MRSA remains one of the most important threats to public health due to the fast dissemination and diversification of MRSA strains with greater virulence and antimicrobial resistance. In the Philippines, MRSA is a principal source of nosocomial infections, and the prevalence of MRSA in community-acquired infections is mounting. Categorization of these clones is significant if suitable local treatment plans are to be established.
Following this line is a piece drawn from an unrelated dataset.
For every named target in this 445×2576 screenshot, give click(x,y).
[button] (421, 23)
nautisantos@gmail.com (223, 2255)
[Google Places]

A comprehensive investigation of strains disseminating within an area may be used to evaluate the association between clonal types, disease symptoms, antimicrobial choice, and clinical outcomes. Hence, the evidence gathered from typing S. aureus isolates can assist the infection control teams to recognize the epidemiology of this organism in the hospitals and communities and furthermore help in the application of effective control measures, at least in Philippines.